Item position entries
>> START

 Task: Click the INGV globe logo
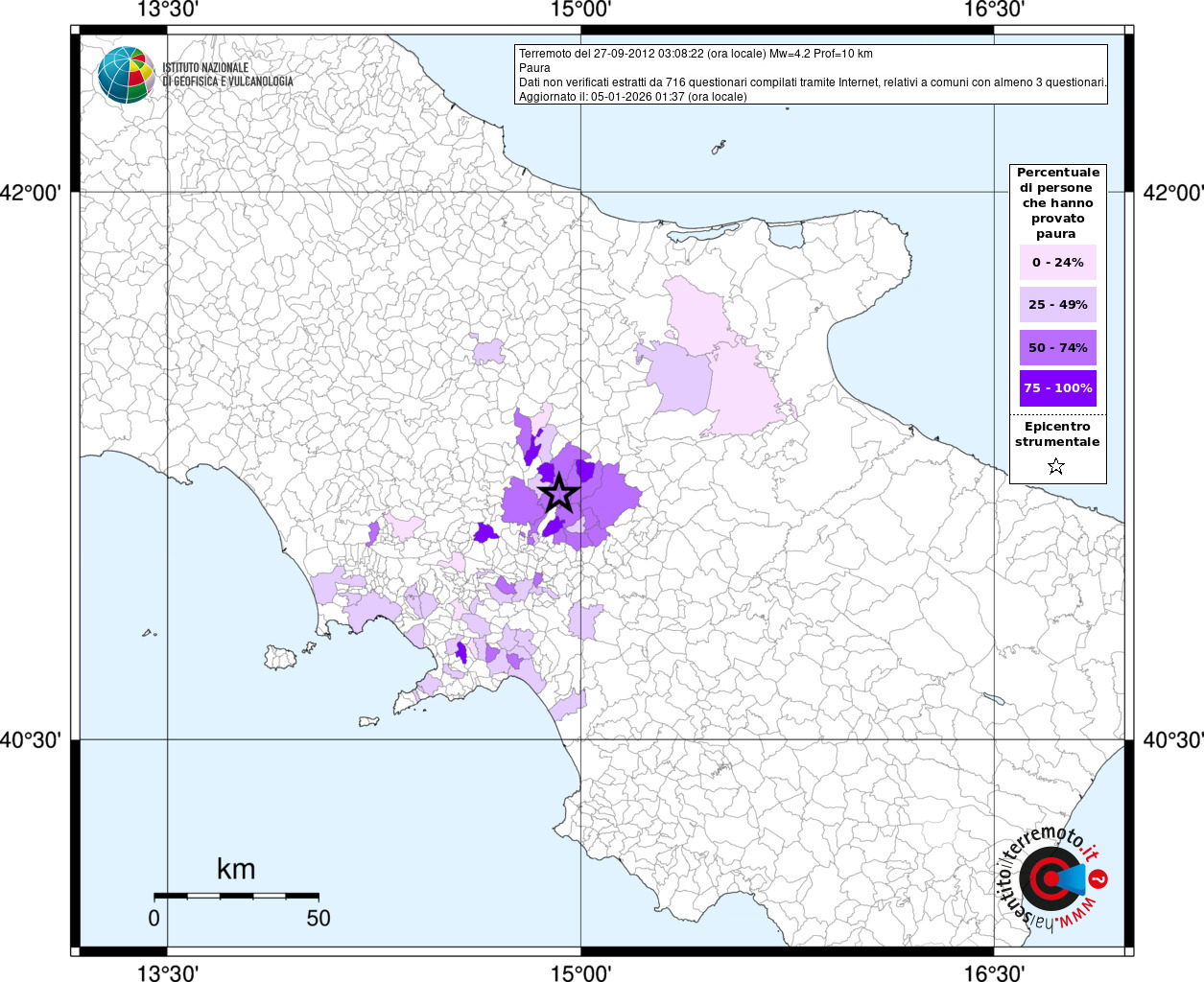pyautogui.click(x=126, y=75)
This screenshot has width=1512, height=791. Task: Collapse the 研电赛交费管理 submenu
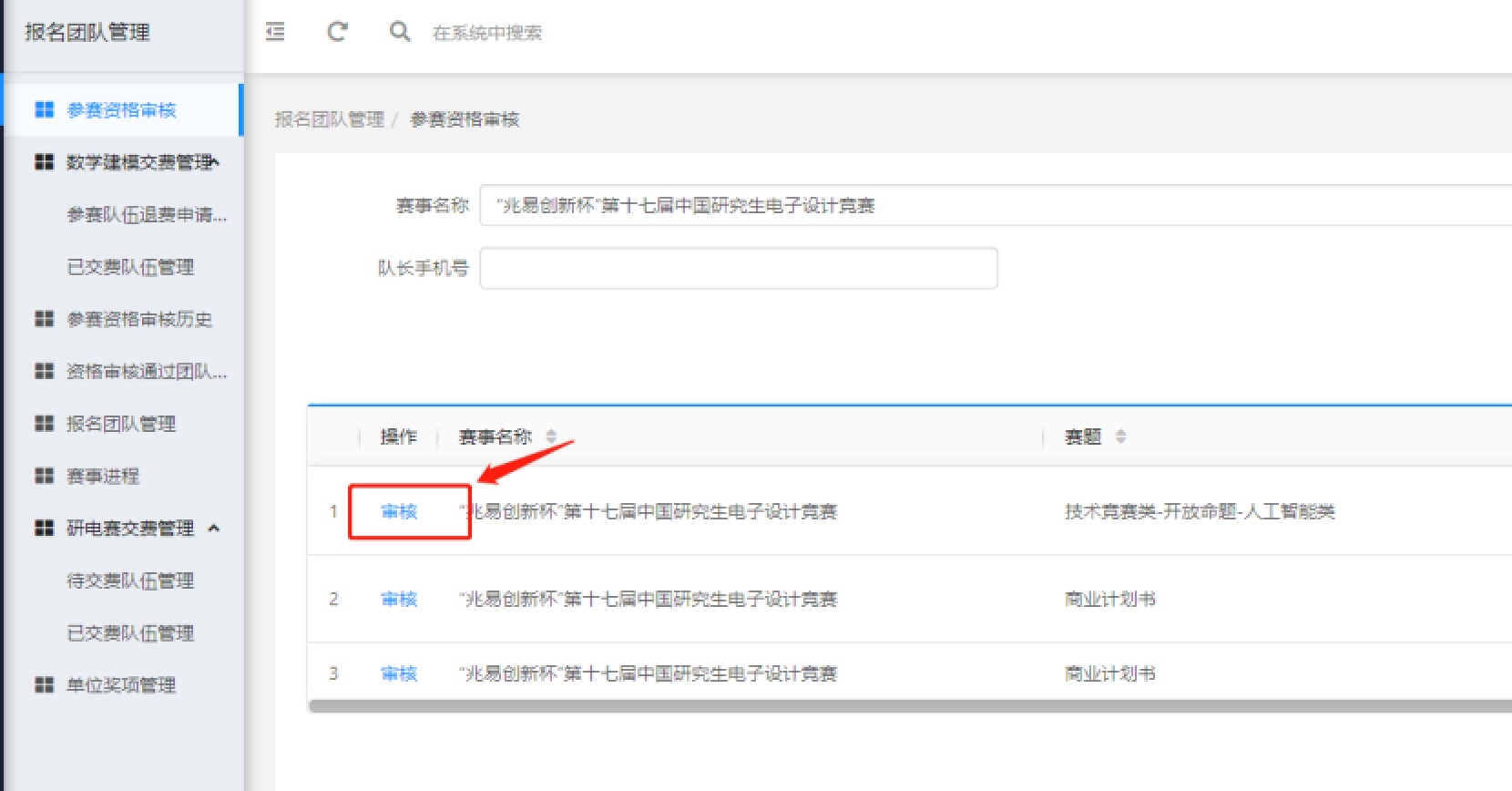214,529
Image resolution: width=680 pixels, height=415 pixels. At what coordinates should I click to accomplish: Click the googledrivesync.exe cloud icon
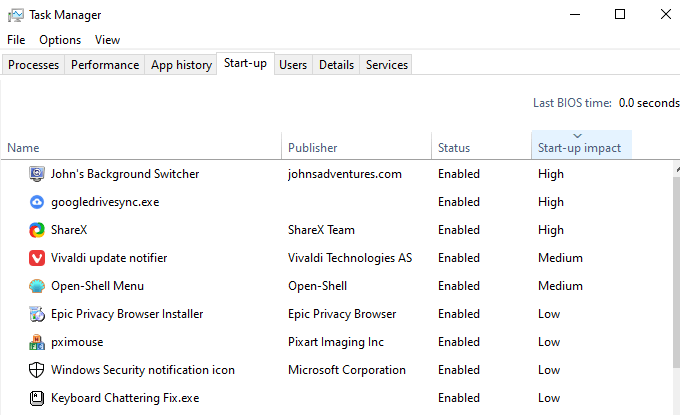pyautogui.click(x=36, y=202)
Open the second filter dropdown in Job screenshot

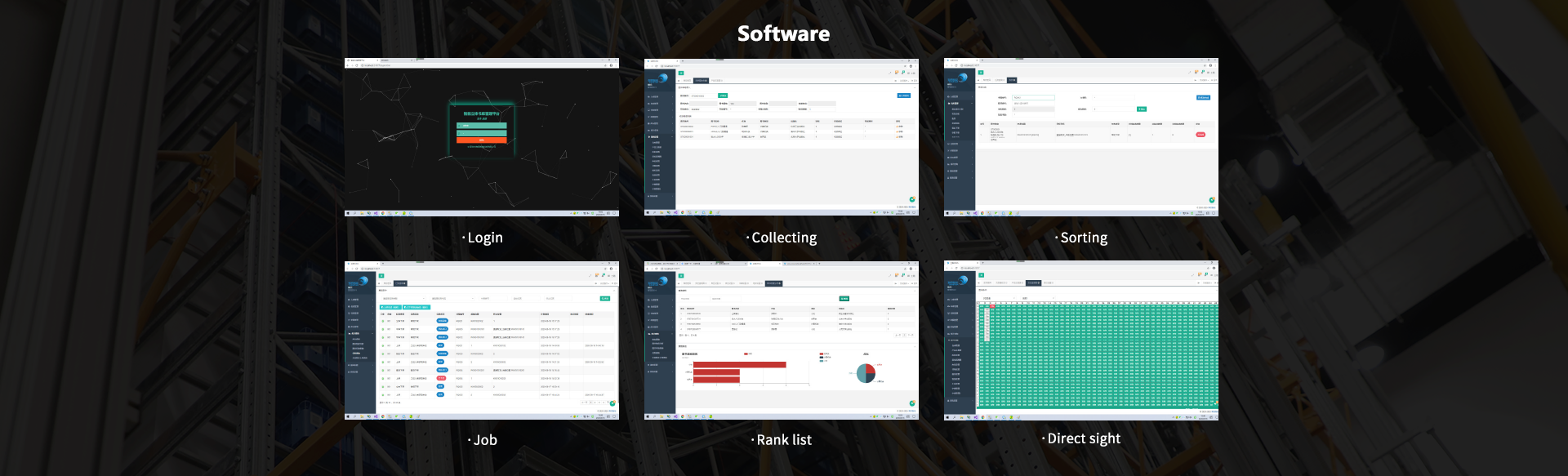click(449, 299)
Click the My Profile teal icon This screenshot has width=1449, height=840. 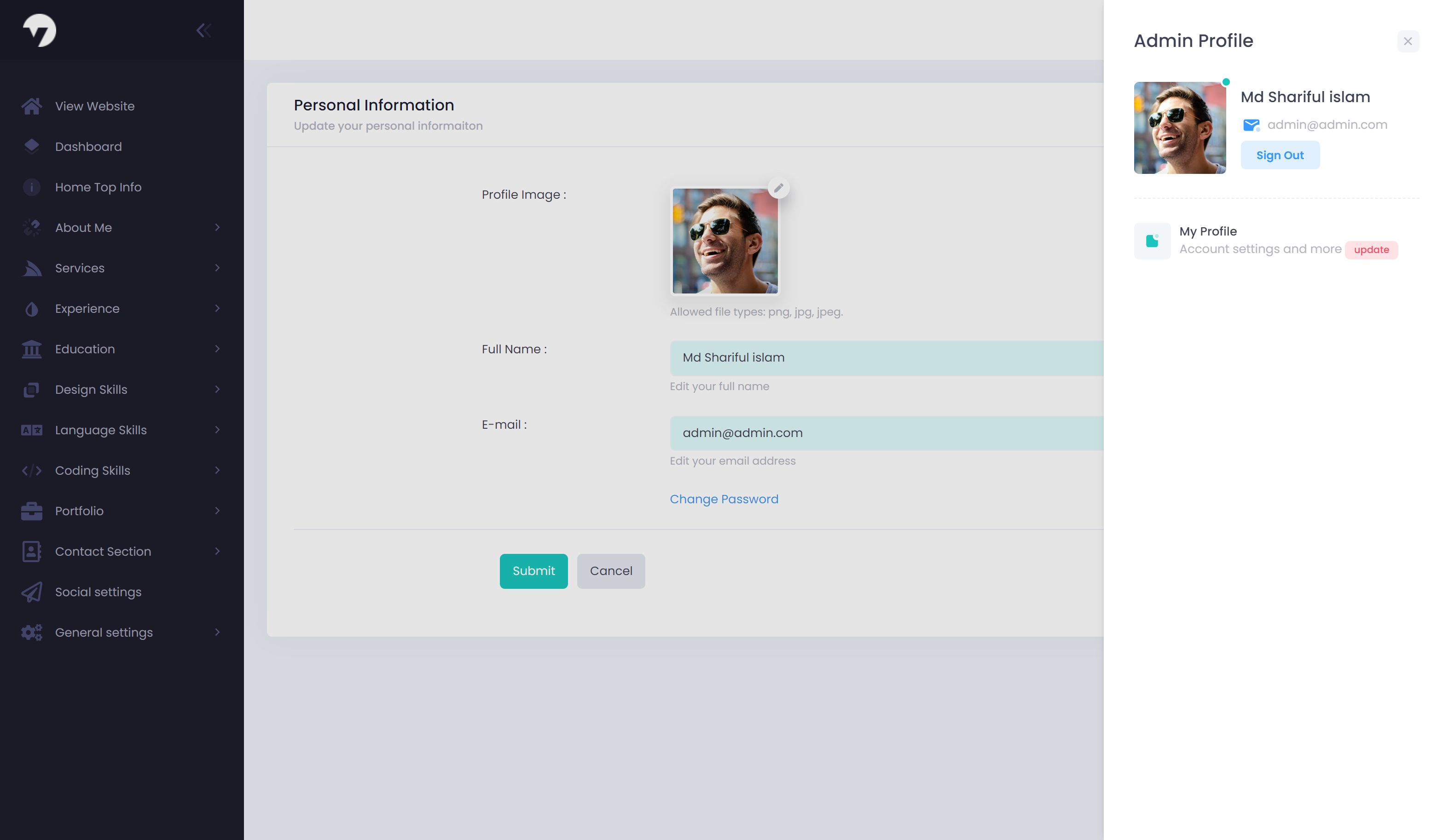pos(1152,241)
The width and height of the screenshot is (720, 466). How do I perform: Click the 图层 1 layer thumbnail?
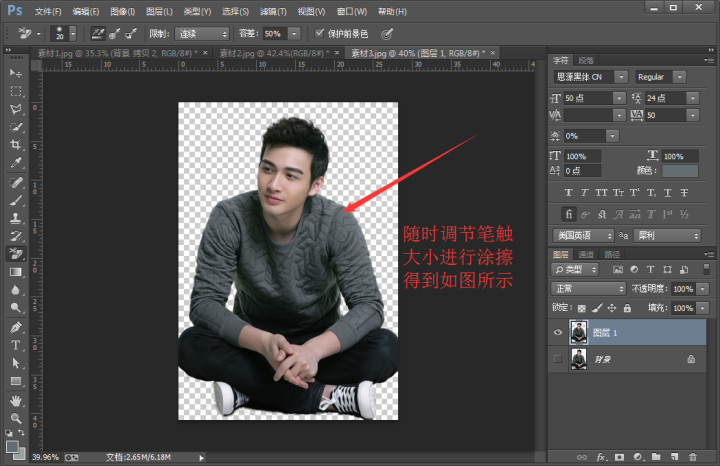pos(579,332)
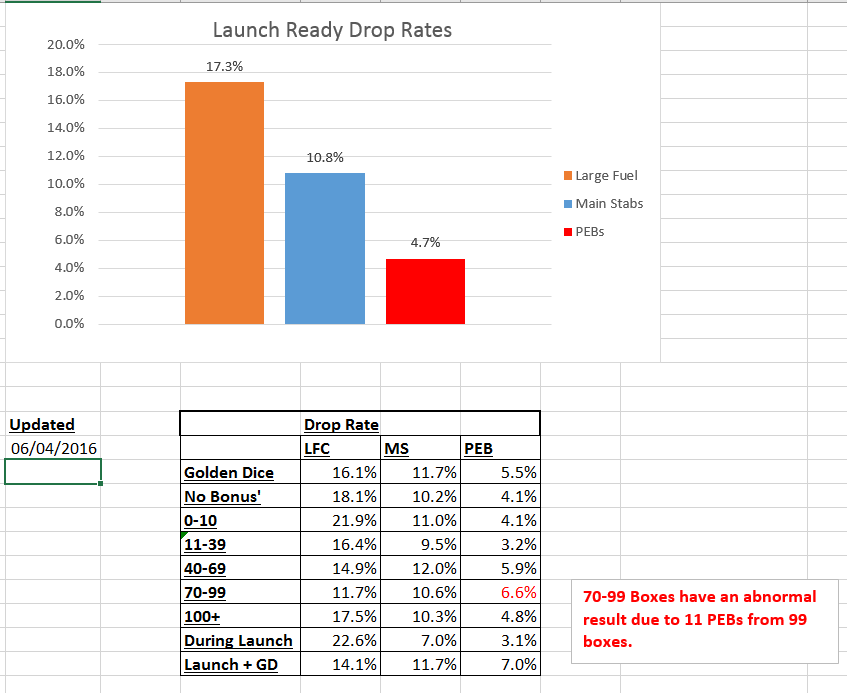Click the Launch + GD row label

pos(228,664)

>> END

* Problem to work on
Filter the listing above, keeping each line that contains the string "Task".

* Response below
 Task: Click the INGV globe logo
This screenshot has width=1512, height=791. Task: Collapse the 研电赛交费管理 submenu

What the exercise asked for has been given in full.